There was an issue to discuss. Virginia was being pulled apart by high ball screens. Weber was able to split trap attempts off the screen, zip into the paint then sling a pass to the corner for Treveon Graham. Graham entered the game shooting 40 percent from behind the 3-point line. He stood unguarded in the corner, inches in front of the VCU bench, and arced in three consecutive 3-pointers.
Such life for VCU had not existed since the opening minutes. Virginia had kept the tumult to a minimum because of efficient finishing after breaking the press. It also excelled in the halfcourt. Its movement was vexing for the the Rams, who wanted to chop and run. Virginia ended those ambitions with staggering efficiency, shooting 68.3 percent for the game. It missed just five field goals in the second half.
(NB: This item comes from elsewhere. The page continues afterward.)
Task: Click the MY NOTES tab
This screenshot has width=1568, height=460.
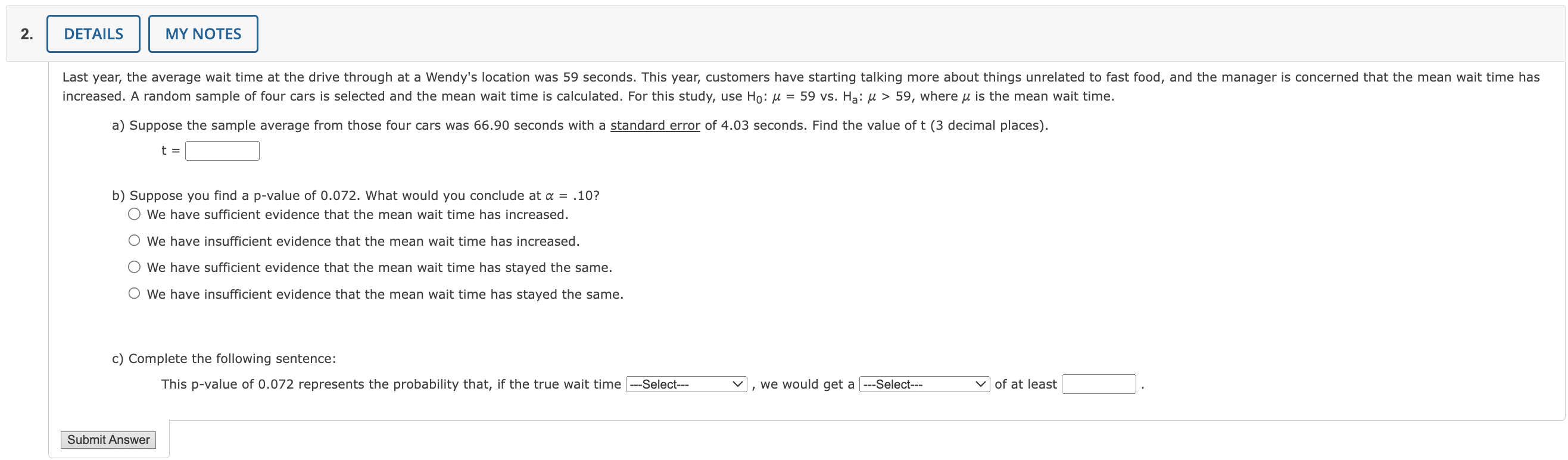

Bennett explained in the squall-stalling timeout that the Cavaliers needed to stop allowing Weber to split the defense on the high screen. He gave no directive to point guard London Perrantes to make a contorted, late-clock basket out of the timeout. Perrantes did anyway, driving right and drifting so far toward the hoop, that using the backboard was not an option.
This would irk Bennett had it been a drill. During the summer, Perrantes, as instructed by his coach, worked on using the glass from such a spot. It’s another microcosm of the peach-basket mentality Bennett, like his father, Dick, teaches basketball with. It worked at Washington State before Bennett left speck-on-the-map Pullman, Wash., for Charlottesville, and it’s working now.
The Virginia lead was pushed to 69-55 with wicked efficiency. An Evan Nolte 3-pointer followed by two Anthony Gill free throws and a 3-pointer from Justin Anderson, Virginia’s rising junior star who finished with 21 points, launched the Cavs on a run VCU typically applies. Smart took his turn to call timeout. However, there would be no counter. Just further dissection from the Cavaliers. With 1:52 to play, Malcolm Brogdon hit a traffic-starting 3-pointer. That was the end.
“I told our guys before the game, play against the game,” Bennett said. “Don’t get caught up in the circumstances and the emotion of it. … That can distract you. If you come in here and get caught up in this, ’Hey, they got us last year; they’re so good,’ I said, ’Just play.’
“We had three keys: handle their pressure, and if you’ve got something on the back end of it, score. But, if we didn’t have it, we said back it out and try to break them down. Then get physical and play our style.”
Virginia is 9-0. It won consecutive road grudge matches this week, beating Maryland, 76-65, Wednesday, and now takes an extended break after being the highest-ranked team to play at VCU school’s history. It won’t play again until Dec. 18 against Cleveland State.
Twice during non-conference play, VCU has had an opportunity to put out points of reference for the NCAA Tournament selection committee. Twice, it has failed. Tenth-ranked Villanova throttled the Rams, 77-53. Virginia walloped them on their home floor. At the moment, no ranked teams remain on the Rams’ schedule.
“It’s OK to dwell on it for a time,” Smart said. “Then, you’ve got to move on. You shouldn’t feel good about any time you lose a game or about any time a team comes in and beats you.”
With the gym empty and silent, Virginia players sorted out who was riding with whom back to Charlottesville. The Rams, at 5-3, were trying to decipher what went wrong. The players were in no mood to explain it afterward, providing minimal answers in their press conference. Virginia had handled “Havoc.” That was clear to all.